After twice up-setting, and many adventures and narrow escapes, we reached the
From Omaha they travelled to Boston, where in July, 1866, they took a sailing-ship for Smyrna.
They had planned to go far into Asia.
The precise nature of their plan is not recounted; but there is little doubt that Stanley was acting partly as a newspaper-correspondent.
What was the base of supplies, or how ambitious were their hopes, is not told; but they went on their own resources, and were well provided with money.
Stanley seems from the first to have commanded good prices for his newspaper work, and he notes that he early took warning from the extravagance and dissipation which brought many a bright young fellow in the profession to grief.
“I practiced a rigid economy, punished my appetites, and, little by little, the sums acquired through this abstinence began to impart a sense of security, and gave an independence to my bearing which, however I might strive to conceal it, betrayed that I was delivered from the dependent state.”
Thus, presumably, he had saved the sinews of war for this expedition.
The opening stage, from the approach to the Asian shore, was crowded with interest.
Stanley records with enthusiasm the appeal of classic and biblical association, the strangeness and fascination of Oriental scenery, the aspects of country and people.
On leaving Smyrna, they plunged into the interior.
It was his first draught of the wonder-world of the Orient, and he drank eagerly.
But a speedy change fell on the travellers.
First, the American lad whom they had brought with them as an attendant, out of sheer mischief set a fire ablaze, which spread, and threatened wide destruction, bringing upon them a crowd of infuriated villagers, whom they had great difficulty in appeasing.
Then, when they had penetrated into wilder regions, they fell in with a treacherous guide, who brought upon them a horde of Turkomans.
They were severely beaten, and robbed of all their money,--twelve hundred dollars,--their letter of credit, and all their personal equipment; then dragged to a village, and arraigned as malefactors; then hustled from place to place for five days, with indignity and abuse, to escape imminent death only by the intervention of a benevolent old man.
The semi-civilized prison to which they were at last consigned proved a haven of refuge, for there appeared on the scene a Mr.

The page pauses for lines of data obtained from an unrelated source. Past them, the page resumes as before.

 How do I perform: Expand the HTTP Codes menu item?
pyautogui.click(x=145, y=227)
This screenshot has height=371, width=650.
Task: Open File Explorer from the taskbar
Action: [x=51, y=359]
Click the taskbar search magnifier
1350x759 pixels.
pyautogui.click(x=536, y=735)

Peloso, Agent of the Imperial Ottoman Bank at Constantinople, who bestirred himself in the friendliest manner on their behalf.

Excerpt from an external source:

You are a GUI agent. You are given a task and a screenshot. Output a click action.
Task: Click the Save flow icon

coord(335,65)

Setting the facts of the case before the Turkish Governor, he completely turned the tables on the ruffianly accusers by getting them put in prison to await their trial, while Stanley and his companions moved on their way to Constantinople.

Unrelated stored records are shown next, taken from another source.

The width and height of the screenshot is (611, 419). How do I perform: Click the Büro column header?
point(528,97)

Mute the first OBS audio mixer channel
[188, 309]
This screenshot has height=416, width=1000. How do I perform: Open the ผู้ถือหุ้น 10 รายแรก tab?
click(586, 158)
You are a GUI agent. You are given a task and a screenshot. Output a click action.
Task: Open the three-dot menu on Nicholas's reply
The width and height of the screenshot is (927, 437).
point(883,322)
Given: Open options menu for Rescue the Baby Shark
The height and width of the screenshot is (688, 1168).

There, again, they received most effective friendship at the hands of Mr. Edward Joy Morris, the American Minister, and Mr. J. H. Goodenow, the American Consul-general.
Warm hospitality was shewn them; Mr. Morris advanced £ 150 for their needs, their assailants were tried, found
guilty, and punished; ultimately the Turkish Government made good the money stolen.
That was the end of the Stanley-Cook exploration of Asia.
The explorer's first quest had met a staggering set-back.
But, “repulse is interpreted according to the man's nature,” as Morley puts it; “one of the differences between the first-rate man and the fifth-rate lies in the vigour with which the first-rate man recovers from this reaction, and crushes it down, and again flings himself once more upon the breach.”